Although we don't believe in timing the market or panicking over market movements, we do like to keep an eye on big changes -- just in case they're material to our investing thesis.
What: Shares of leading 3D printing company Stratasys (NASDAQ:SSYS) closed up about 7% today following an upgrade from Wall Street research firm Oppenheimer earlier in the day.
So what: Oppenheimer upped its rating on Stratasys to "outperform" from "perform" today and set a 12-to-18-month price target of $50 per share, which implies a 43% upside to the stock's $34.97 closing price yesterday.
The analyst firm said the upgrade was due to valuation, commenting that Stratasys stock is cheap relative to its historical valuation and to that of its main peer 3D Systems. Furthermore, it noted that the company is executing well on its core industrial business and the MakerBot performance issues appear to be known, which eliminates some uncertainty. Indeed, excluding MakerBot -- which generally only accounts for about 10% to 15% of the company's total quarterly revenue -- Stratasys' first-quarter results show the company executed fairly well in its enterprise-focused business, despite a challenging macroeconomic environment, which is a factor beyond its control.
Notably, Oppenheimer now views Stratasys as the best 3D printing play -- this is a flip-flop from its previous opinion favoring fellow industry leader 3D Systems. The firm's upgrade note stated, "[W]e think it [Stratasys] is more secure and has more opportunities as new competition emerges." And, in fact, Oppenheimer dropped its rating on 3D Systems this morning to "perform" from "outperform," largely due to execution concerns.

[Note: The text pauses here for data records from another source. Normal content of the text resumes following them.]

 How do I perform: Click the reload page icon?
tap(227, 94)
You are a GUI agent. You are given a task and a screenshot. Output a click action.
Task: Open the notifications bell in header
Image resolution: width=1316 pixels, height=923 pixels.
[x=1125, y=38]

Now what: Investors shouldn't put too much stock (excuse the pun) in analysts' ratings, as Wall Street firms are often late both to arrive at and to leave the party. That said, I've long opined that Stratasys is the best large, diversified 3D printing company, so I am in agreement with Oppenheimer on this point. However, that's not to imply that clear sailing lies ahead, as the competitive seas could be rough in 2016 and beyond due to increased competition, especially from deep-pocketed Hewlett-Packard and upstart Carbon3D. In my view, investors should remain cautiously optimistic.